- **Problem details**:
Every line that contains "each" must be located and copied from the data.

- **Records provided**:
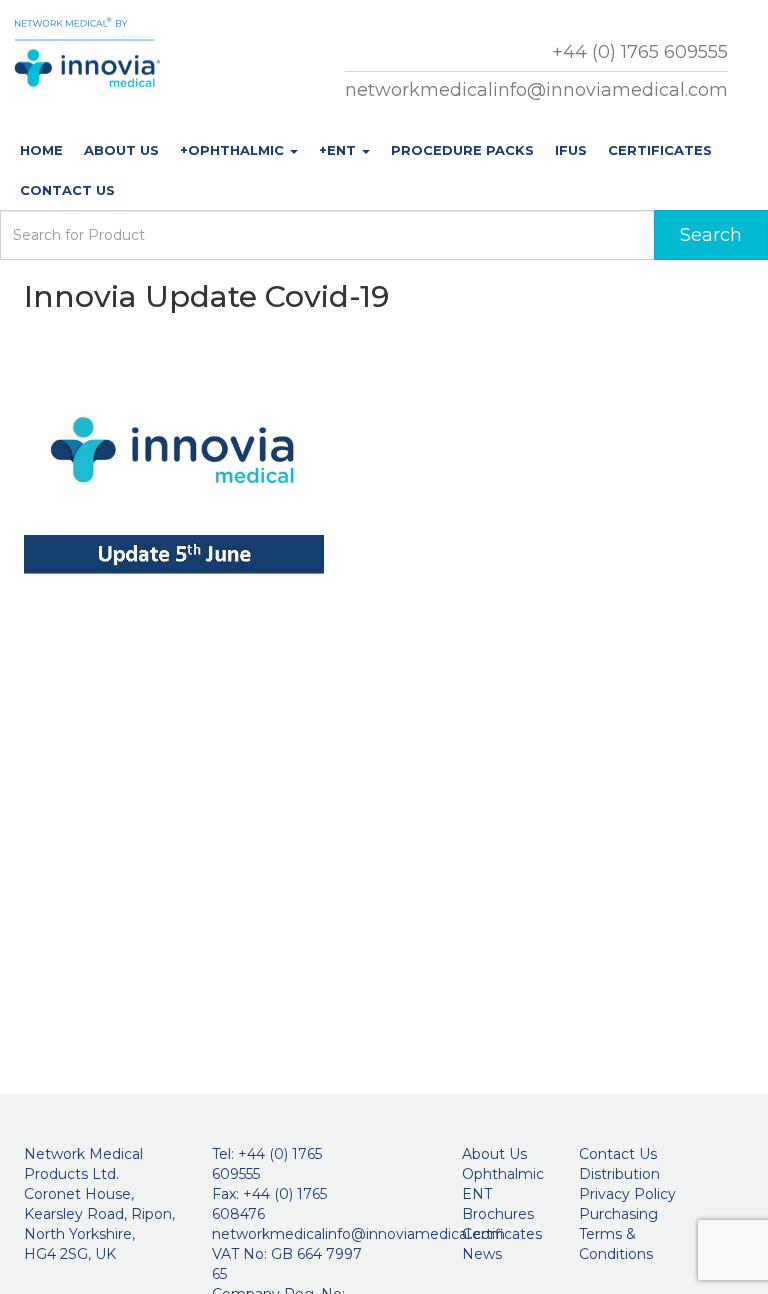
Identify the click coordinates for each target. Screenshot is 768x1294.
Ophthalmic (503, 1174)
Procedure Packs (462, 150)
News (482, 1254)
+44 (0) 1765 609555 (640, 52)
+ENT (339, 150)
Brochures (498, 1214)
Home (41, 150)
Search (711, 235)
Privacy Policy (627, 1194)
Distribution (619, 1174)
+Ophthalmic (234, 150)
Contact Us (67, 190)
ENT (477, 1194)
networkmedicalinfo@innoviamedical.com (536, 90)
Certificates (660, 150)
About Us (121, 150)
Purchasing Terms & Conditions (618, 1234)
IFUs (571, 150)
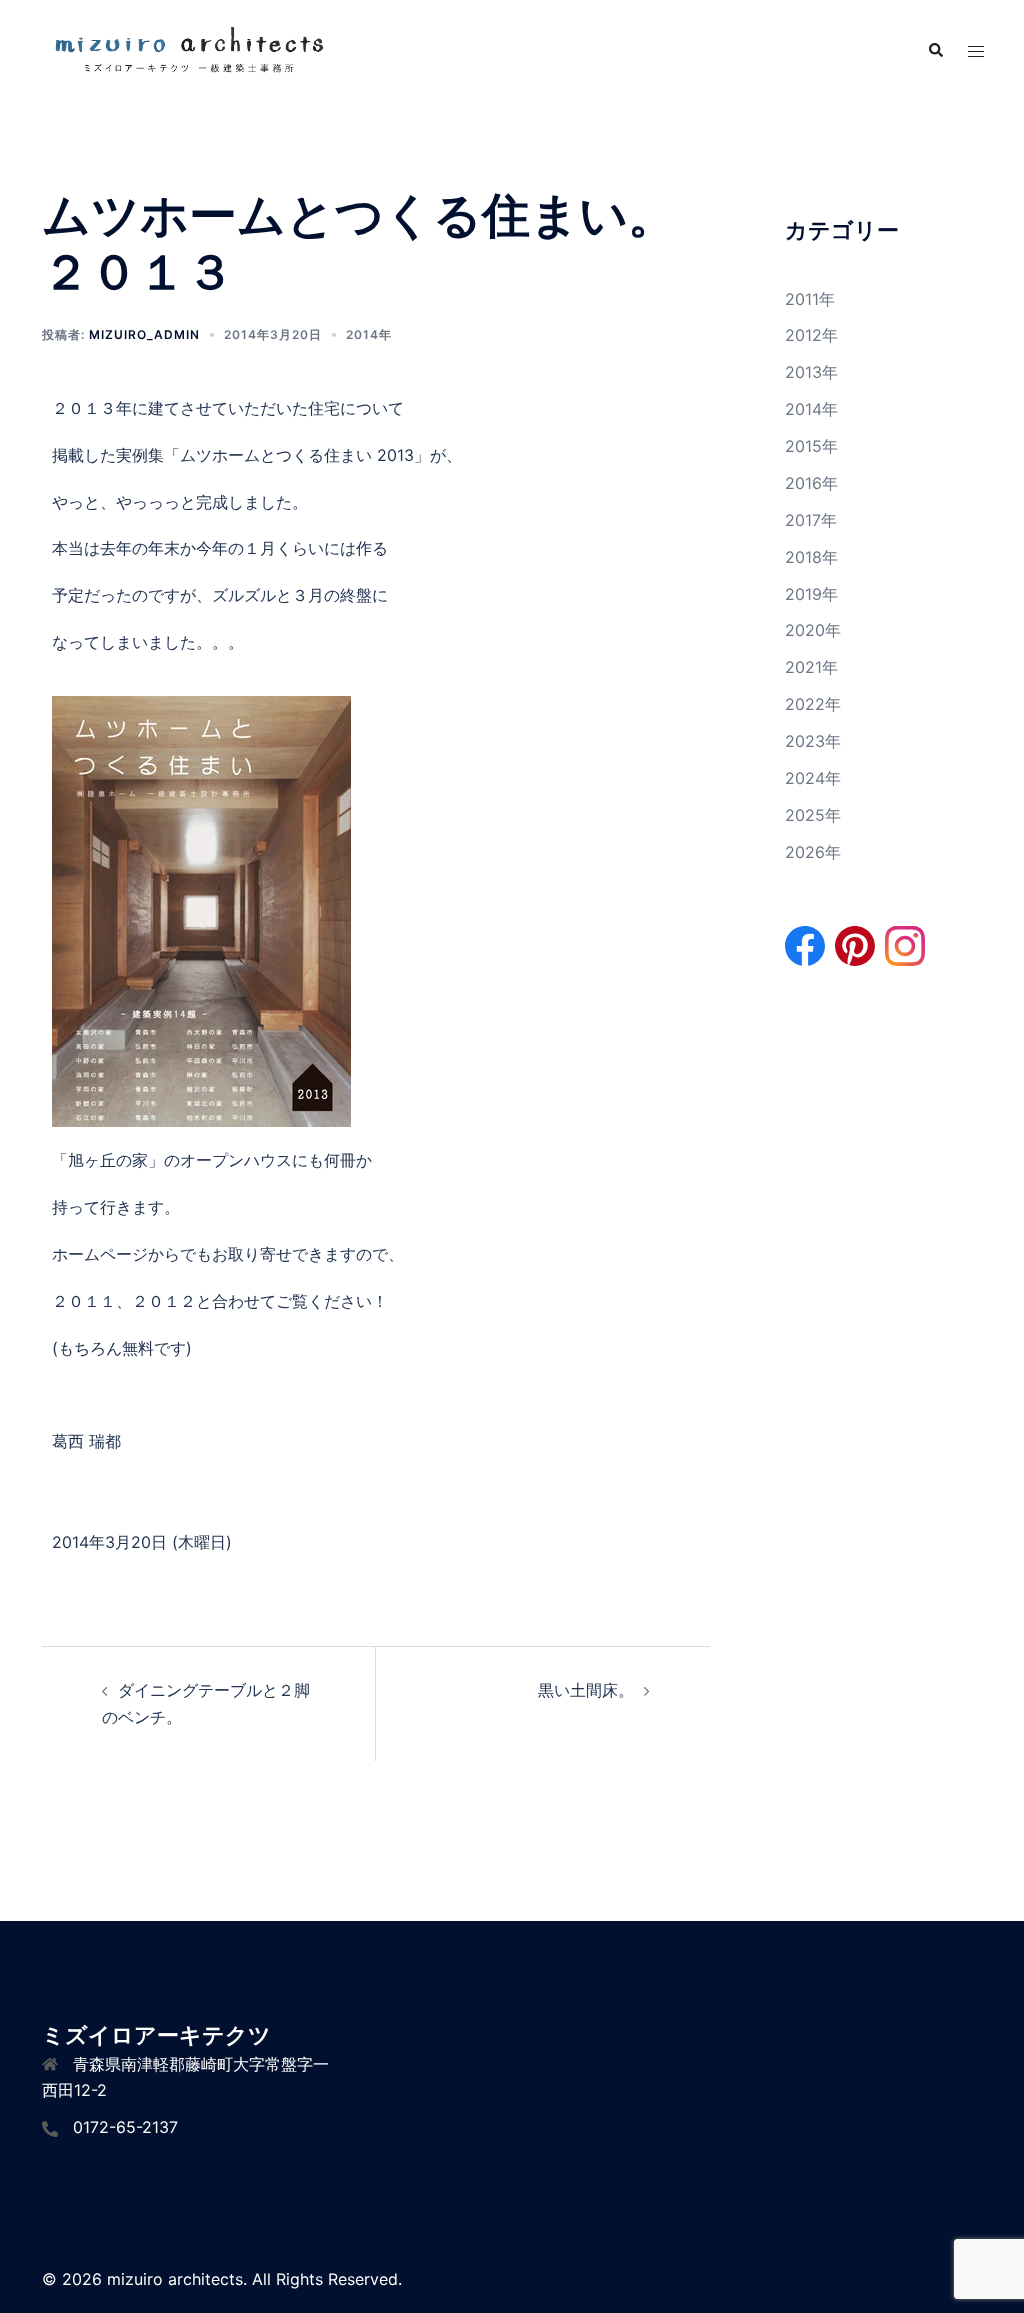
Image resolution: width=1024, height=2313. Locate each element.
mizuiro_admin (144, 334)
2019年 (811, 594)
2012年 (811, 335)
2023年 (813, 741)
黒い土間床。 (586, 1690)
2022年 (813, 704)
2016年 (811, 483)
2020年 (813, 630)
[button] (935, 51)
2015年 (811, 446)
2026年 (813, 852)
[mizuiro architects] (187, 50)
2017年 (811, 520)
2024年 (813, 778)
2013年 (811, 372)
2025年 (813, 815)
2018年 (811, 557)
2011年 (810, 299)
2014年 (369, 334)
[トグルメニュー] (976, 51)
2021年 (811, 667)
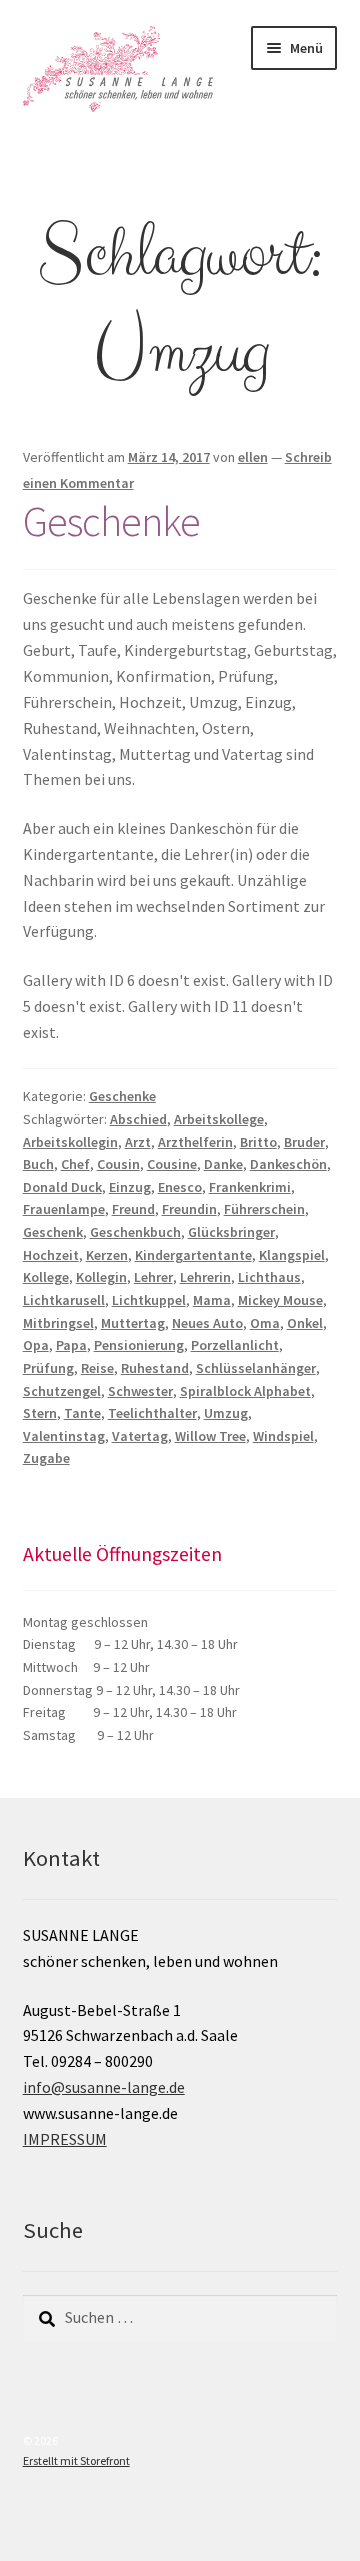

- **Solved problem**:
Identify the click coordinates for each target. Screenshot is 768x1294.
Image resolution: width=1024, height=2313. Locate each element.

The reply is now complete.